Kemp made the remarks following the MLB’s decision last Tuesday to pull the game from Atlanta and instead have it played in Denver, Colorado.
The voting rules signed into law by Kemp in March have been likened by critics to the Jim Crow laws that enforced segregation in the South, who say that disproportionately impacts Black voters.
Kemp has defended the laws, claiming they ensure election security, and has pointed to Democrat-controlled states where they are more restrictive. And in comments Saturday he criticized the MLB for the stance it has taken.
“It’s minority-owned businesses that have been hit harder than most because of an invisible virus by no fault of their own,” Kemp said, as quoted by the Associated Press. “And these are the same minority businesses that are now being impacted by another decision that is by no fault of their own,” he added.
The claim that the MLB’s boycott, and opposition to the voting laws by corporations including Coc-Cola and Delta, will end up damaging Black communities economically has emerged as a key Republican response to criticism of the laws.
Last week former Fox News personality Eric Bolling stormed out of a BBC interview when challenged about the argument by political commentator Aisha Mills.

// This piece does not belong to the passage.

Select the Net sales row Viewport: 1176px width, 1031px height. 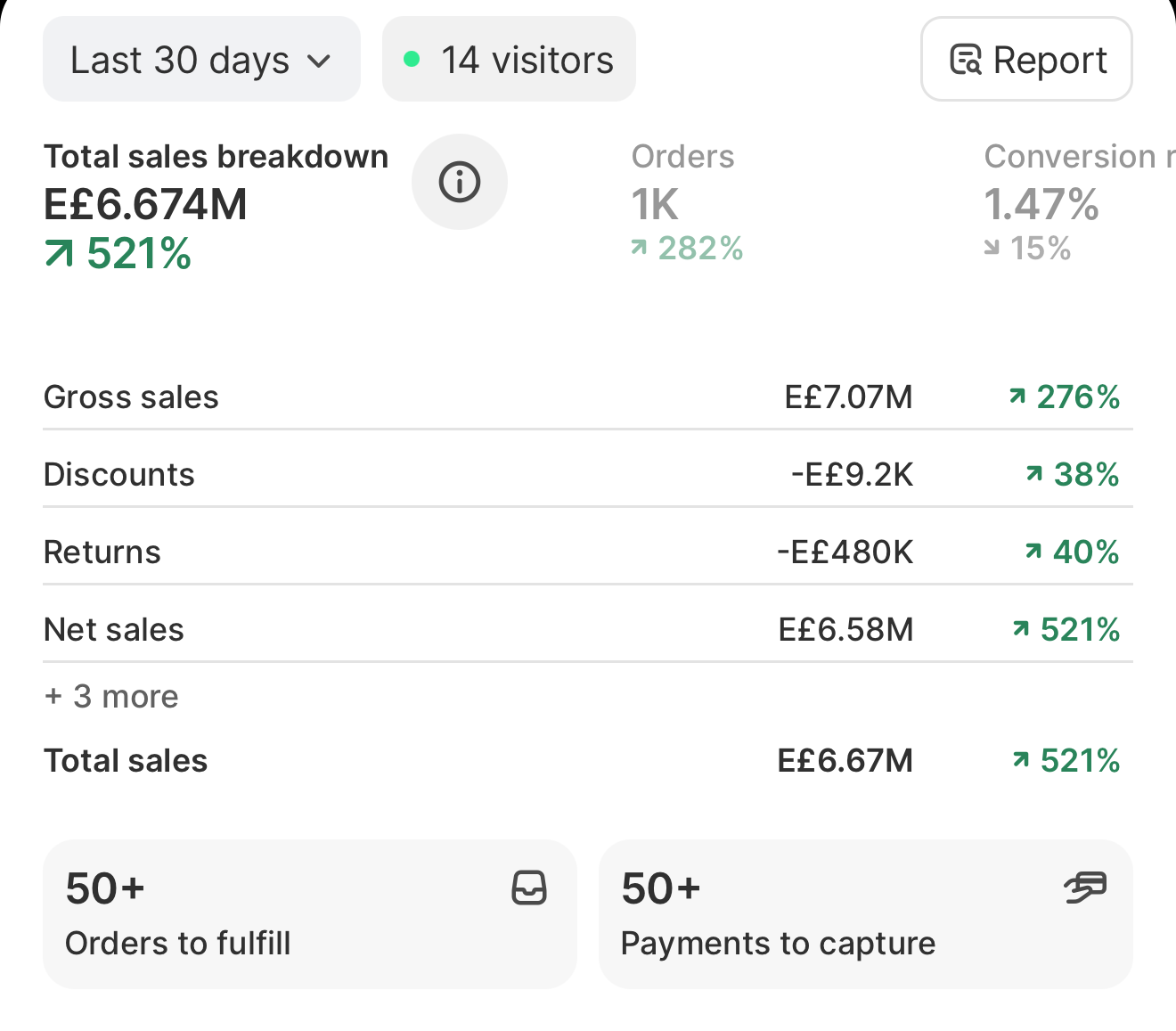point(588,629)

But Democratic activist and gubernatorial candidate Stacey Abrams, who is credited with devising the strategy that allowed the Democrats to flip the state in 2020, has also reportedly opposed the decision by the MLB to pull the game out of the state.
According toAtlanta Journal Constitution reporter Greg Bluestein Abrams, a strong opponent of the voter restriction laws, spoke to a senior MLB official last week and urged them not to cancel the game.
Victor Matheson, an economics professor at the College of the Holy Cross, in comments to The Guardian last week questioned said claims by some Atlanta officials that the cancellation could result in the loss of $100 million in revenue were overblown.
“There is some loss, so it’s not zero, but it’s a whole lot closer to zero than the $100m number Atlanta was throwing around,” he remarked.